#### Provided text
We are within an overlap of two eras:
- Disruption
- Post-Disruption
The Disruption era is/was so strong, that similar to the impact of Modernism on global social/global/economics, it is a “Post-” era versus a newly named one (Modernism shifted to Postmodernism).
Disruption (as an era) has shaken off the emotional force of Nostalgia, specifically off the back of Progress. One goal of Disruption was to remove the emotional connection to the past and replace it with a rational celebration of the new (similar to Modernism). As example, retro design, remakes of “classic” films and TV shows, and turning childhood books into movies are symptoms of the friction Nostalgia creates between the past and the future. As example, critics loved the first generation iPhone (no one complained it didn’t have the same look/feel of old phones), but vendors still arose to provide retro gadgets to modify it so it would. Disruption has worked incredibly hard to separate Nostalgia from an appreciation of what’s “Good.”
########
» Requirement 1
In the passage on the Disruption era, what shift is given as the model for naming a "Post-" era?
» Requirement 2
Please reproduce the part of the passage on the Disruption era that opens with the words containing "We are within" and closes with "shifted to Postmodernism).".
» Requirement 3
Name every symptom of the friction Nostalgia creates between the past and the future, as listed in the passage on the Disruption era.
The listing after this point is separate material and not part of the passage on the Disruption era.
#### Study material
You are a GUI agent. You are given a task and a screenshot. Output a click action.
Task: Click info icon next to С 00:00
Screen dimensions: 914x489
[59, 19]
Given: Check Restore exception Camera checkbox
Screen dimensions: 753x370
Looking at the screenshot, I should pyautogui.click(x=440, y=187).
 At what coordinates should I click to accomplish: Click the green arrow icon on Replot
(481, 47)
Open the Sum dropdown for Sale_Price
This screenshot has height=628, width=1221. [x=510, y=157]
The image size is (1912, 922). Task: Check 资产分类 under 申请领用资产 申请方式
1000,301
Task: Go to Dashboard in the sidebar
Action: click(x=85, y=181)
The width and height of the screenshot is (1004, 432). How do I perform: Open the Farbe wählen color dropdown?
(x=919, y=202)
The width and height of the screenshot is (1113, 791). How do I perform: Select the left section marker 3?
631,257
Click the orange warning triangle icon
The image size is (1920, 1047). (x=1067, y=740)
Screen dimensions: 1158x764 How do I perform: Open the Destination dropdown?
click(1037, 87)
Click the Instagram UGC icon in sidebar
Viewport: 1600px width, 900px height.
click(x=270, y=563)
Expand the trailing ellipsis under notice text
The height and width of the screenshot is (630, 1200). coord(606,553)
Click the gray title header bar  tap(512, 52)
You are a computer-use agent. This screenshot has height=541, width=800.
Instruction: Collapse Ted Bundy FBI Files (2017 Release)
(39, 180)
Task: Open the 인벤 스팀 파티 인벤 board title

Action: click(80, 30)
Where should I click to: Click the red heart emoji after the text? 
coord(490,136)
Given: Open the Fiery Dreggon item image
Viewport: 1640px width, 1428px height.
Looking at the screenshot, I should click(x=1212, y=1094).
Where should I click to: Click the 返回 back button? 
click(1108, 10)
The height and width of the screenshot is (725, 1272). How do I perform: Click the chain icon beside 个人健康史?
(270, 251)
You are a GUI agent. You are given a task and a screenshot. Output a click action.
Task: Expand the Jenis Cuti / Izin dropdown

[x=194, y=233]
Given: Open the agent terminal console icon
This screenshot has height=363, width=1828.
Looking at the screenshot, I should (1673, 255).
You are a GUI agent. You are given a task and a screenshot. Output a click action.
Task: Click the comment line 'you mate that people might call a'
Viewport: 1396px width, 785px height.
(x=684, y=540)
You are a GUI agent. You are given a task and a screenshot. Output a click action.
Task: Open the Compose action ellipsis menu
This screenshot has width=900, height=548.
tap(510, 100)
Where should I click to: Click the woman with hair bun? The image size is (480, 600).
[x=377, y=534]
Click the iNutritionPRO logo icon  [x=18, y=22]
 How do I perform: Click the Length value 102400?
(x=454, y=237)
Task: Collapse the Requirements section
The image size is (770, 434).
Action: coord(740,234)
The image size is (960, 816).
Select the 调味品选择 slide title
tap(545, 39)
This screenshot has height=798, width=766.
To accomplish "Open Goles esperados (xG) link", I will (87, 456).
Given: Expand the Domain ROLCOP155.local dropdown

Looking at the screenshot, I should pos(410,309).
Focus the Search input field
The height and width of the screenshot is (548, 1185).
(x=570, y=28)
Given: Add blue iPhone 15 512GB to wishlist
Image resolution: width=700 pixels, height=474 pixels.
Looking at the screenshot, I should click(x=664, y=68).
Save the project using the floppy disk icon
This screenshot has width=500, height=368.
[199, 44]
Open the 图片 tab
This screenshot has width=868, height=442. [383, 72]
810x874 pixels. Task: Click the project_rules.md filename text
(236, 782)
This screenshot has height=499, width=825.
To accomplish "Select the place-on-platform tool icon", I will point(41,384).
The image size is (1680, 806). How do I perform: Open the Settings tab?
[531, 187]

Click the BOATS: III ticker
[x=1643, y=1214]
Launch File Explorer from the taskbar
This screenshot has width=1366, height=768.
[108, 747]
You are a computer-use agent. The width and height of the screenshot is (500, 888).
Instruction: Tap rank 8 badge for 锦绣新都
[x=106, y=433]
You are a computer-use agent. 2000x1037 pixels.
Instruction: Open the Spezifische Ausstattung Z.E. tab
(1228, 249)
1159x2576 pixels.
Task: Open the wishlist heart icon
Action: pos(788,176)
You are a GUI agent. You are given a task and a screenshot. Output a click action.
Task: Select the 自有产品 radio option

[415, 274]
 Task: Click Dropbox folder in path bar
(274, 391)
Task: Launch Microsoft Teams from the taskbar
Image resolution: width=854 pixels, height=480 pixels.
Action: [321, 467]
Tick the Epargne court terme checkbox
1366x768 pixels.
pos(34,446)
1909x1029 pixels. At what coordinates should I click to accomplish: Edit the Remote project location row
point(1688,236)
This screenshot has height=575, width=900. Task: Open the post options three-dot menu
########
» Problem solution 1
Modernism shifting to Postmodernism.

» Problem solution 2
We are within an overlap of two eras:
- Disruption
- Post-Disruption
The Disruption era is/was so strong, that similar to the impact of Modernism on global social/global/economics, it is a “Post-” era versus a newly named one (Modernism shifted to Postmodernism).

» Problem solution 3
- Retro design
- Remakes of "classic" films and TV shows
- Turning childhood books into movies